- [Task]: The expected output is an exact copy of the lines from the one containing "The width and" to the final line below, minus any pictures.

Saved entries:

%%

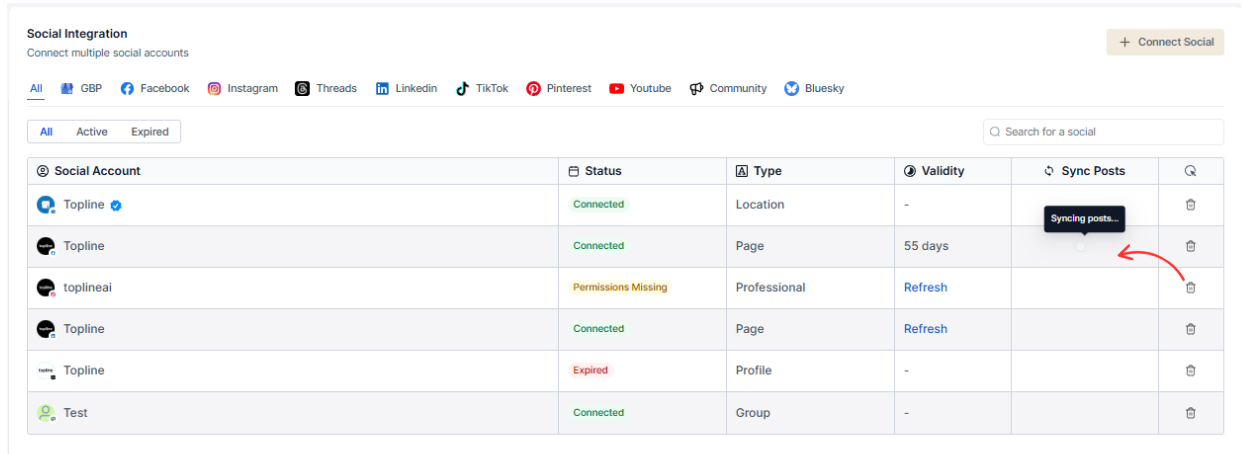
Task: Go to the Linkedin tab
Action: 406,89
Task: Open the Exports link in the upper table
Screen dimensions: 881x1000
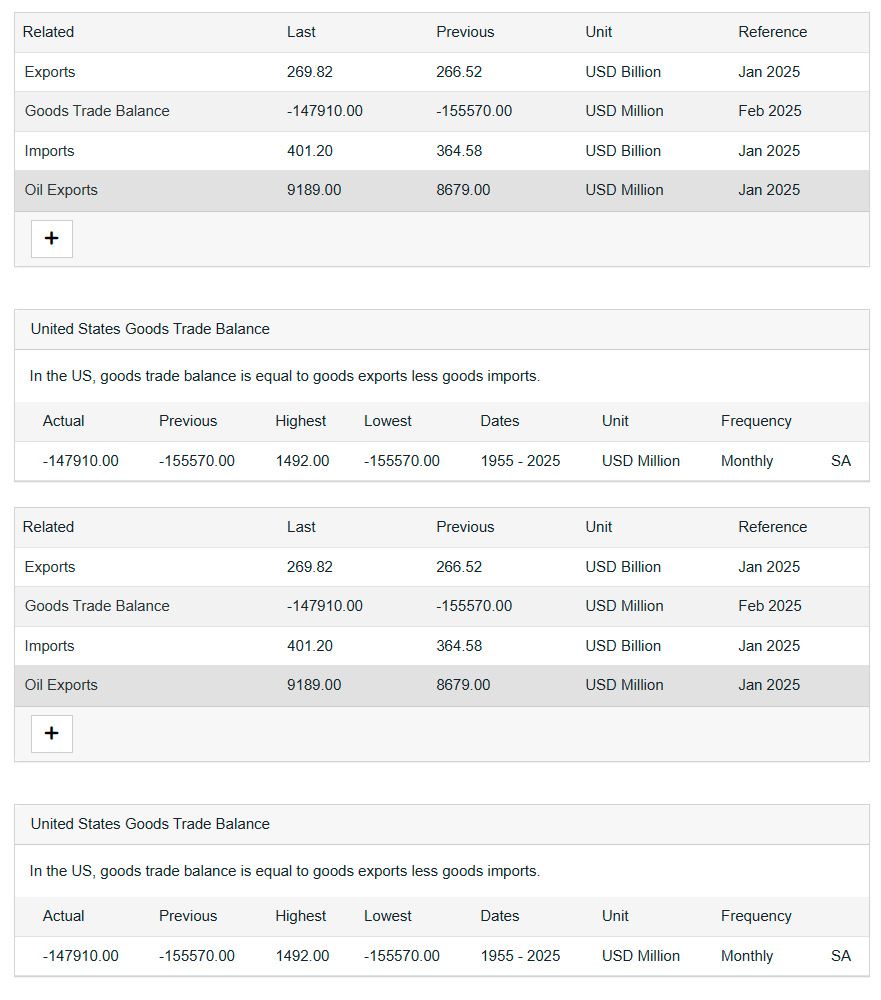Action: (50, 72)
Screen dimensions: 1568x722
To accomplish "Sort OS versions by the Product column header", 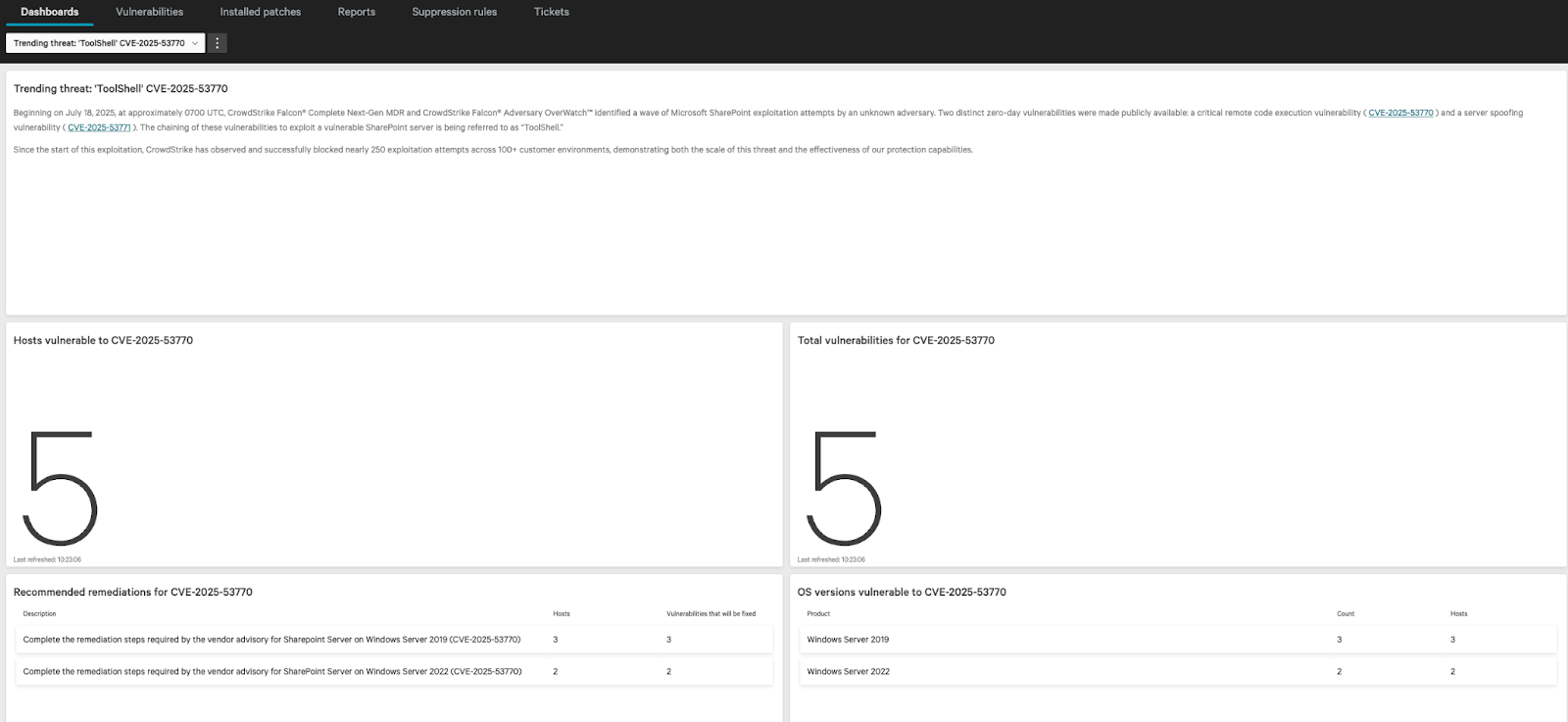I will 818,614.
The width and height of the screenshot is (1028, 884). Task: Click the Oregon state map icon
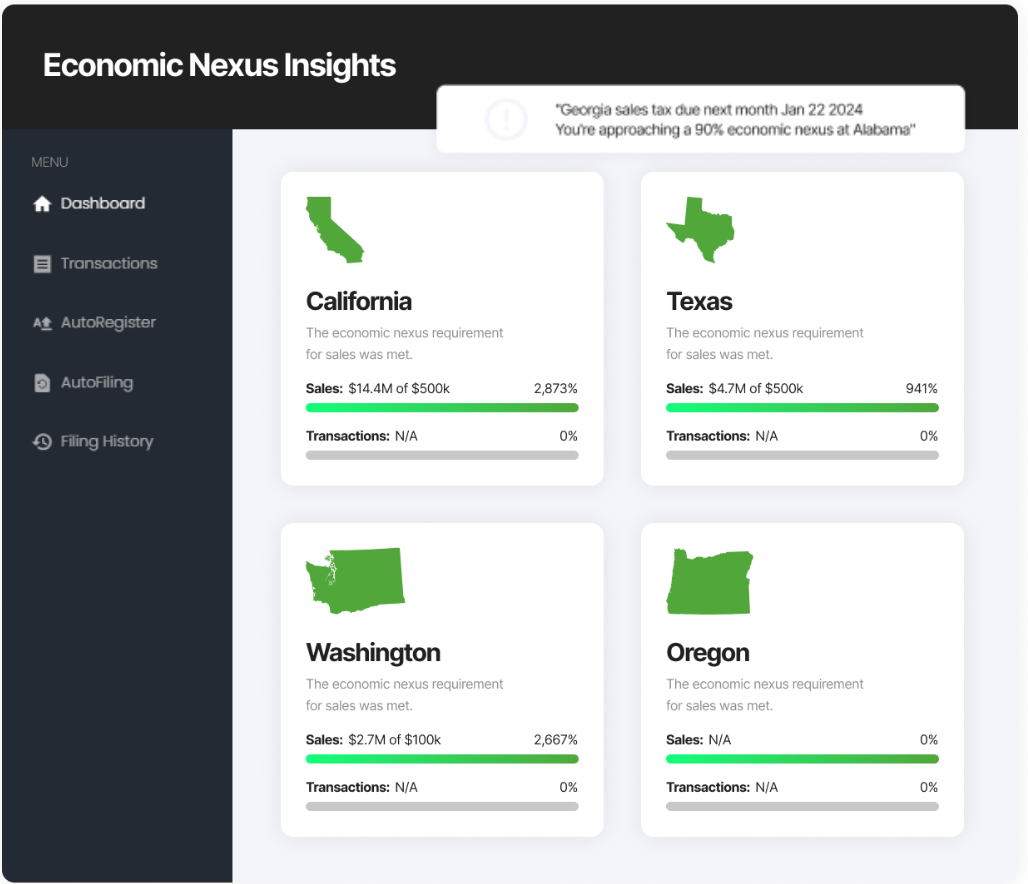point(709,581)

%%

- [Reply to the task]:
The width and height of the screenshot is (1028, 884). Task: Click the Oregon state map icon
point(709,581)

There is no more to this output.